= Beginning of Section =

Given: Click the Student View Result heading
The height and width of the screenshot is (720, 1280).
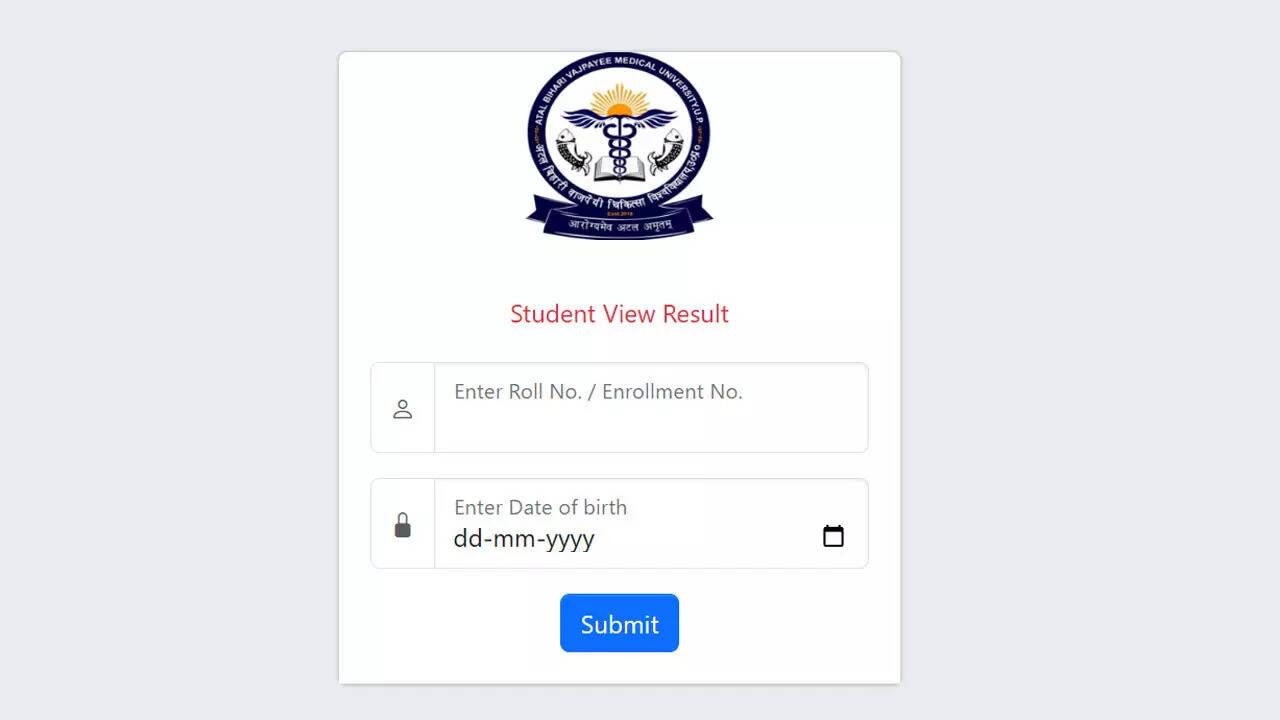Looking at the screenshot, I should pos(619,314).
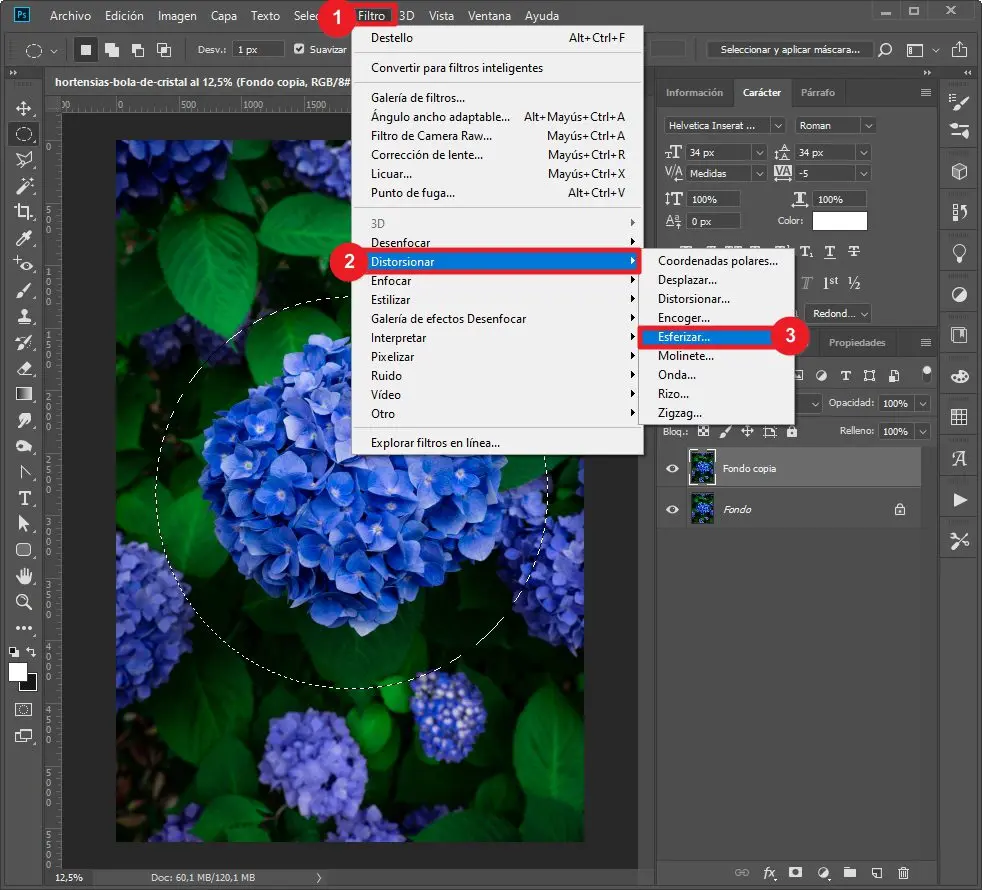
Task: Select the Horizontal Type tool
Action: click(x=24, y=497)
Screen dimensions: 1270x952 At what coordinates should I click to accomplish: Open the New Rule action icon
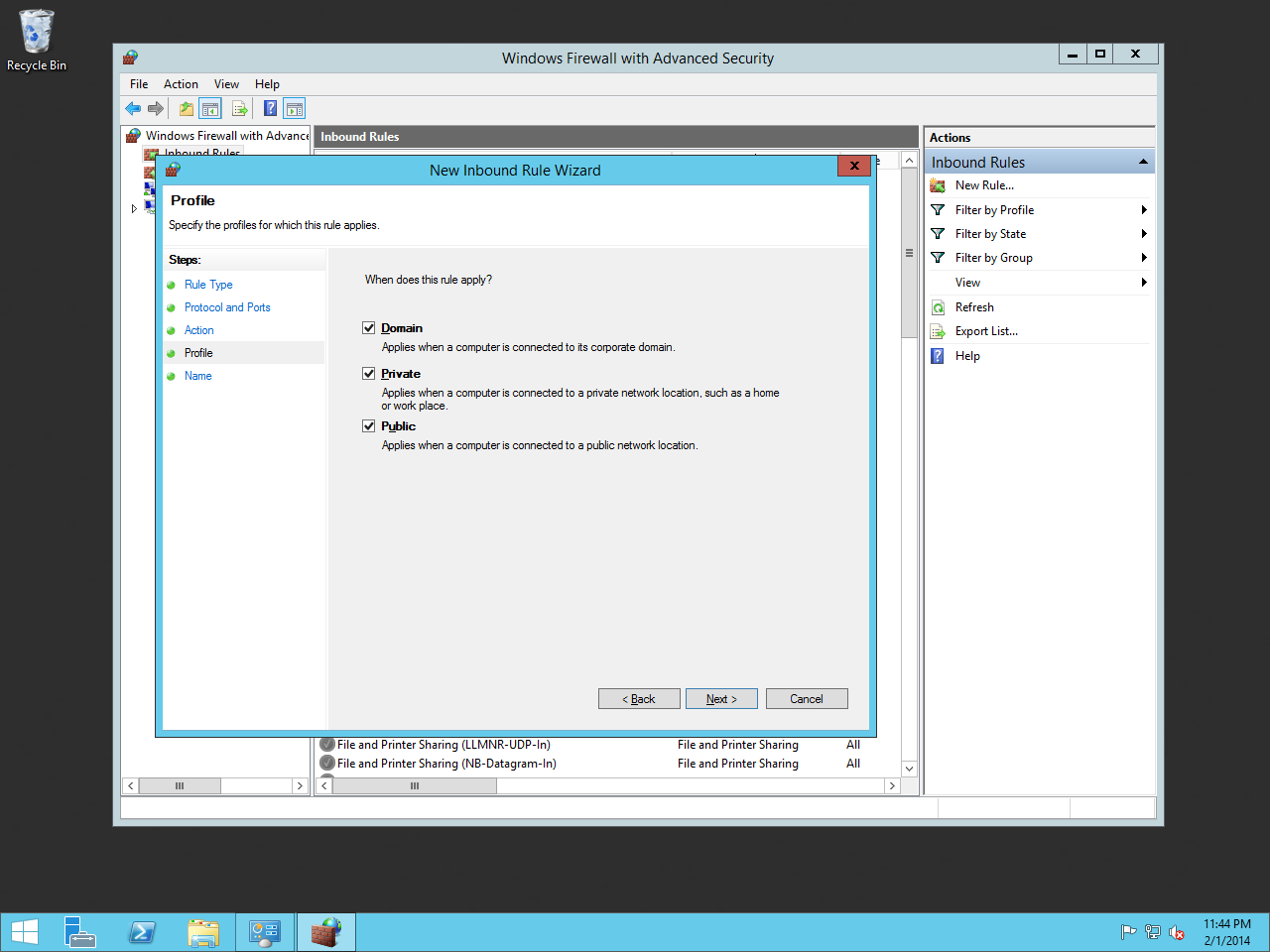pyautogui.click(x=938, y=185)
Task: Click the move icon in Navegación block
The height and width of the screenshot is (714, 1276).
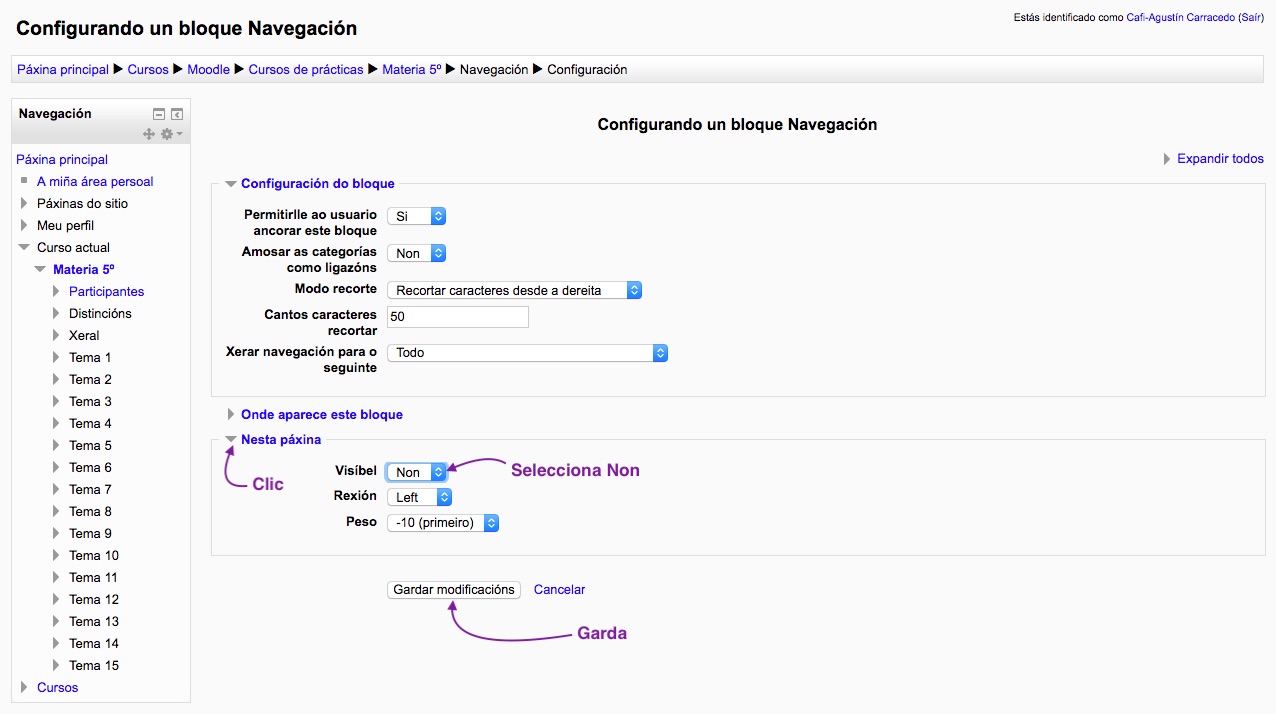Action: point(149,134)
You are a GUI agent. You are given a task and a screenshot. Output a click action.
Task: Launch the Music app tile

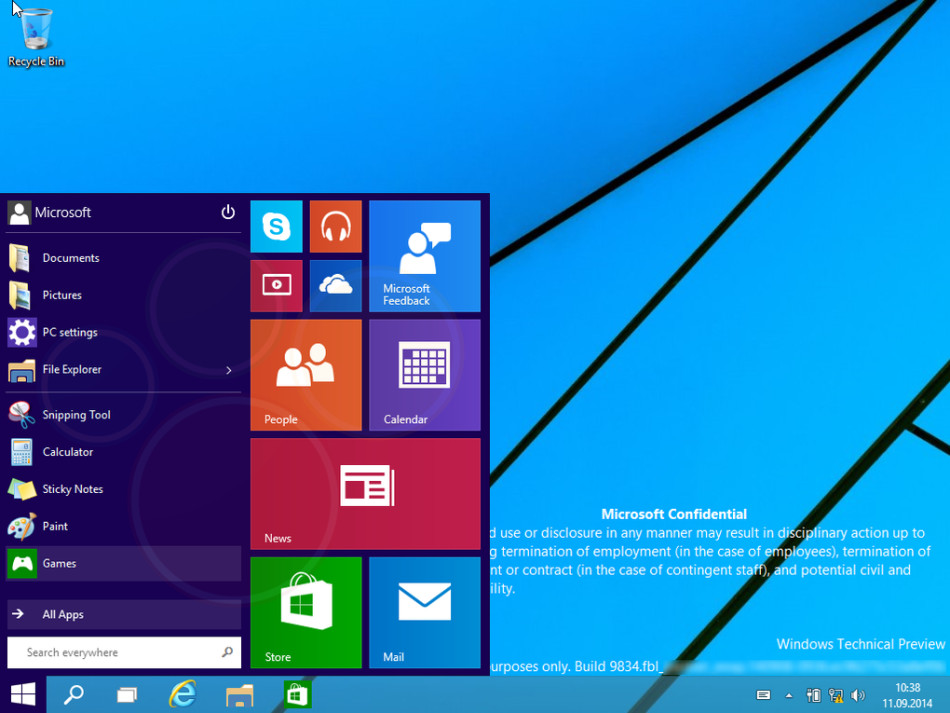[x=335, y=226]
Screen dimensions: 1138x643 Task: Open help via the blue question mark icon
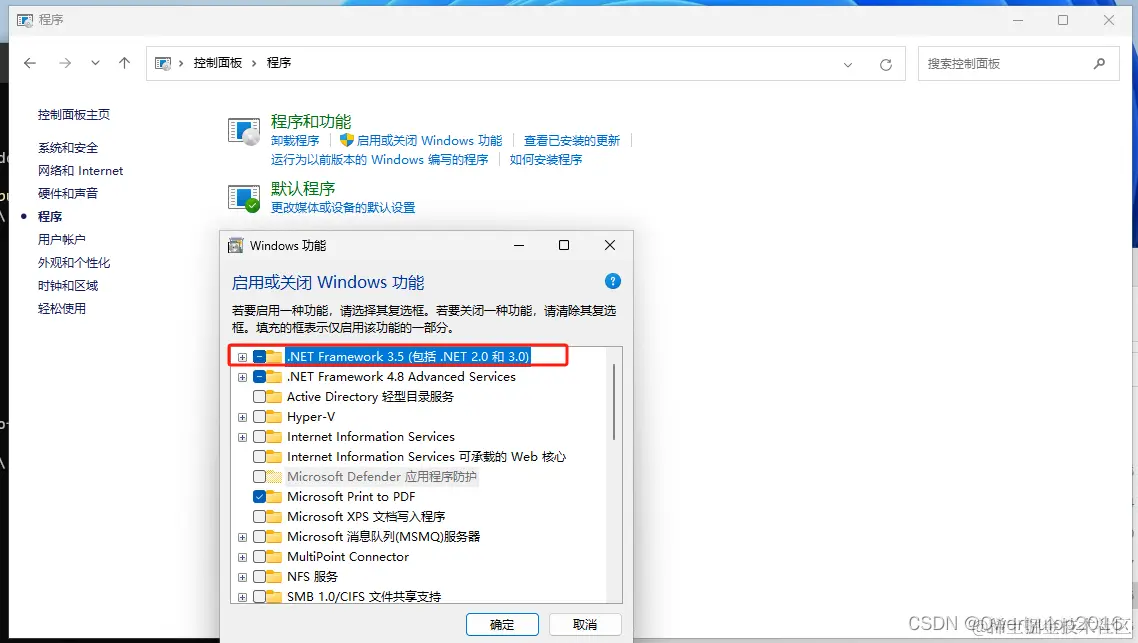coord(613,281)
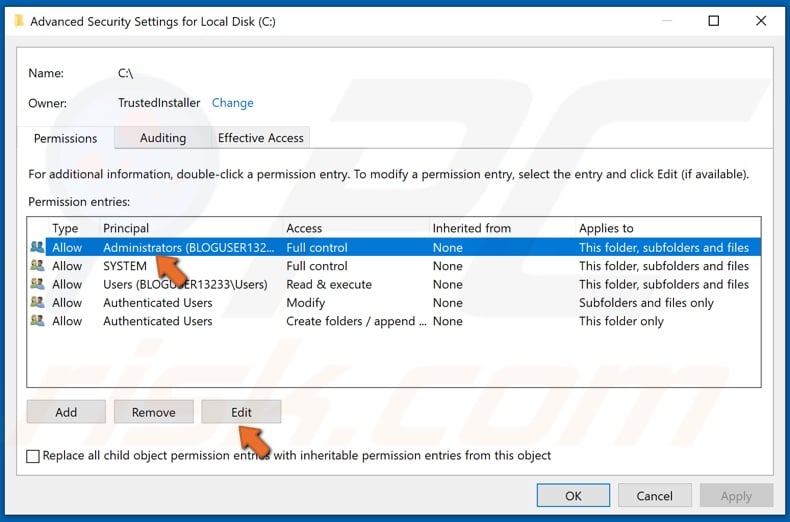The width and height of the screenshot is (790, 522).
Task: Enable 'Replace all child object permission entries' checkbox
Action: click(34, 456)
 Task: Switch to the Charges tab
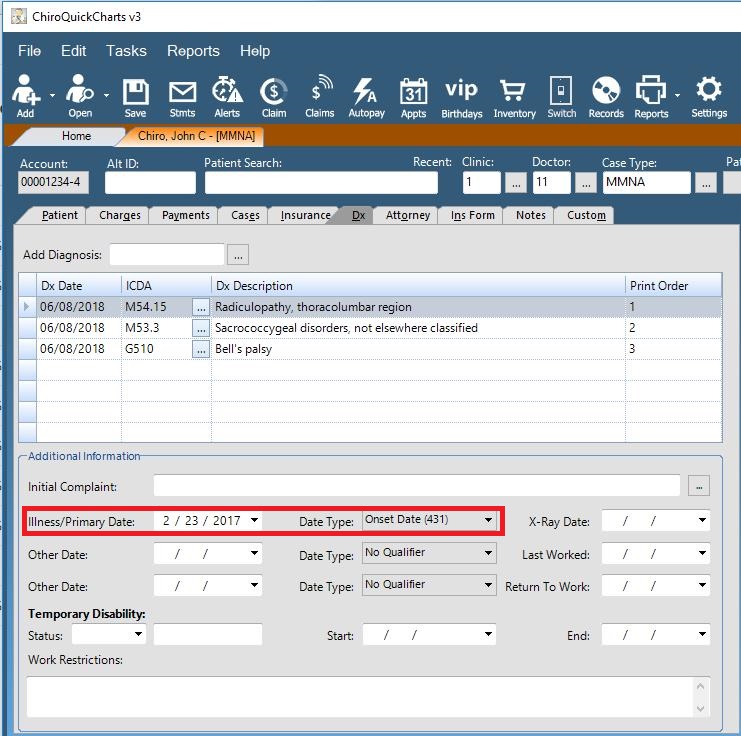click(x=119, y=215)
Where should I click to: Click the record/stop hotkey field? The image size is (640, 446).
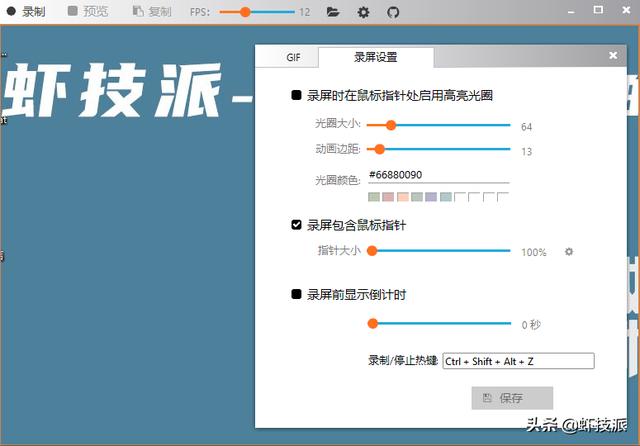pyautogui.click(x=518, y=360)
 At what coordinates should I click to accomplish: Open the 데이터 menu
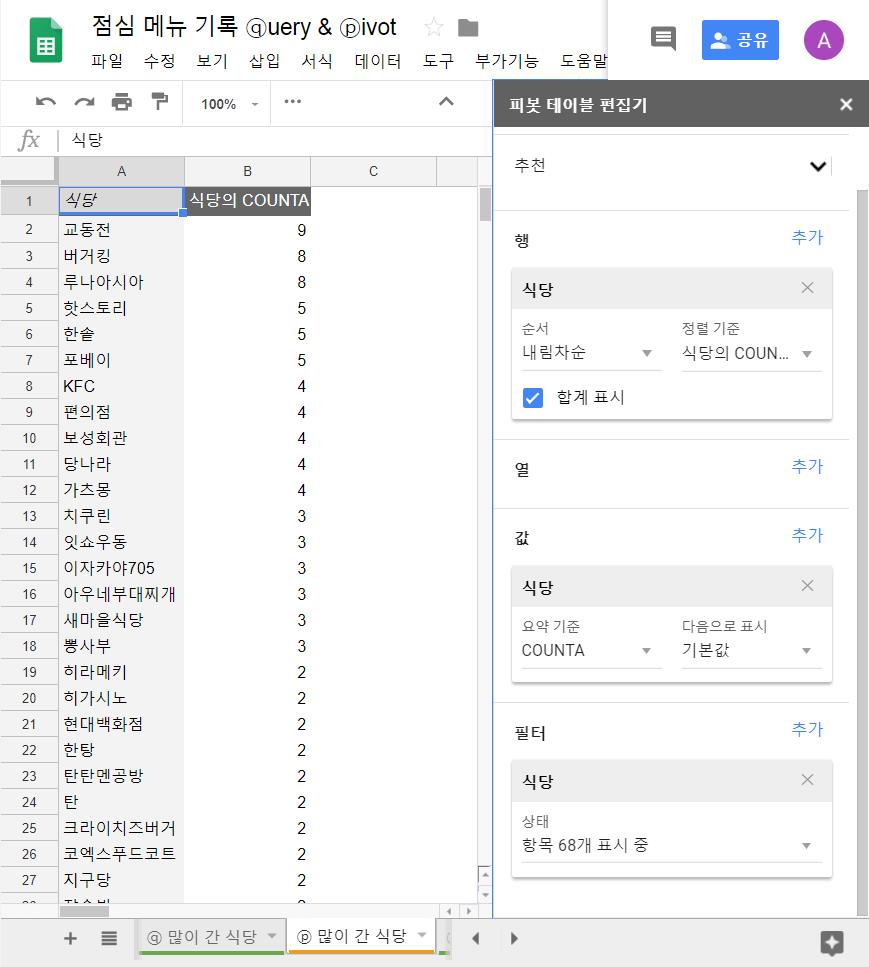click(380, 60)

= End of Section =

→ Task to complete:
When you copy the data, keep every line exact and drop the pictures.

→ Exercise solution:
Given: Click the Student View Result heading
The height and width of the screenshot is (720, 1280).
Looking at the screenshot, I should pos(619,314).
Task: Select the Horizontal Type tool
Action: click(x=24, y=497)
Screen dimensions: 1270x952 At what coordinates should I click to accomplish: Open the New Rule action icon
pyautogui.click(x=938, y=185)
Task: Click the move icon in Navegación block
The height and width of the screenshot is (714, 1276).
Action: point(149,134)
You are a GUI agent. You are given a task and a screenshot. Output a click action.
Task: Launch the Music app tile

[x=335, y=226]
Screen dimensions: 1138x643 Task: Open help via the blue question mark icon
coord(613,281)
The width and height of the screenshot is (790, 522).
Task: Enable 'Replace all child object permission entries' checkbox
Action: click(34, 456)
 Task: Switch to the Charges tab
click(x=119, y=215)
Where should I click to: Click the record/stop hotkey field? The image size is (640, 446).
pyautogui.click(x=518, y=360)
 At what coordinates should I click to accomplish: Open the 데이터 menu
click(380, 60)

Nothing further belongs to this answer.